In any world that has a continuum, time is passing everywhere. Simply put, just because the audience only sees the action of one person in one place doesn't mean things aren't happening elsewhere. Knowing this, there are certain ways we as writers can deal with the passage of time.
One method is to have time constantly moving, but looking at it through different cameras. Basically, if in a story, the end of one chapter is at 3 PM, the beginning of the next chapter is at 3:01. However, the focus of the story has shifted from northern Oregon to central Italy. The positive side to this method is that the audience always knows when things are going on. The negative side is that we can never know when things are happening simultaneously. We can only be told that things happened at the same time.

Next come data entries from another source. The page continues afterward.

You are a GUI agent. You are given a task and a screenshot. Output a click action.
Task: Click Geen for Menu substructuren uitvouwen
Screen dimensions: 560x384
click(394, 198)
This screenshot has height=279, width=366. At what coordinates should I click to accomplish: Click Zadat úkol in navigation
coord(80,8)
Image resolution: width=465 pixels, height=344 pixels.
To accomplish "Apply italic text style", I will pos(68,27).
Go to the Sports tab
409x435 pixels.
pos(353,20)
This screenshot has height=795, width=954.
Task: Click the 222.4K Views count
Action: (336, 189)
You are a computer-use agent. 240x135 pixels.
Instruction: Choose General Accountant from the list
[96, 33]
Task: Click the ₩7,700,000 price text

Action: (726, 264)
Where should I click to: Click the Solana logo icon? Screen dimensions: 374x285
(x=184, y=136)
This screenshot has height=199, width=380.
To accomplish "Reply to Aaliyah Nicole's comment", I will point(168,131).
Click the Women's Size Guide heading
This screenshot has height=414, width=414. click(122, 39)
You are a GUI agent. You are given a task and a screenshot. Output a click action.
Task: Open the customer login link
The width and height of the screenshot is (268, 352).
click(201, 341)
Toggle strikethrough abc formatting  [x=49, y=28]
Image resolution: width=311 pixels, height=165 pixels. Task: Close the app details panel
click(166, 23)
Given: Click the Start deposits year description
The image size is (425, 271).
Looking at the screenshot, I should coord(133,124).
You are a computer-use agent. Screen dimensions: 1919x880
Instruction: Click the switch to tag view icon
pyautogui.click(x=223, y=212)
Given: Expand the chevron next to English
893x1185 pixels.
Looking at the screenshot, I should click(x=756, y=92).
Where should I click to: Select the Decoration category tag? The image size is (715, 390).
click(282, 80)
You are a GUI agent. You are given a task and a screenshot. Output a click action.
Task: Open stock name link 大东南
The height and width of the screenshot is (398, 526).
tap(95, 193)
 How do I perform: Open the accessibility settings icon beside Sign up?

Another method is to cover the same period of time over several areas. If, in the period of time from 2 PM to 3 PM, the protagonist is interrogating a suspect, the antagonist is causing a riot, and a third party is trying to figure out what has been going on since the beginning of the story, then each group would need its own coverage during the same period of time. This technique is useful because it explains everything that happens clearly, but it comes at the cost of potentially confusing the audience. Unless you explicitly say what time it is during each scene, you need to give cues. If one chapter ends with the protagonist seeing an airplane flying over the city, maybe the next chapter would end with the same image seen from a different place. That would indicate that the two chapters occurred at the same time.
Of course, if you really wanted, you could just break the rules and have the whole world wait for you. This doesn't work very well outside of comedy, and even then any comedy that has a flow of time can do well to have events occur simultaneously for comedic purposes. (While you were trying to win the grand prize to afford a new television, I sold your video game system.)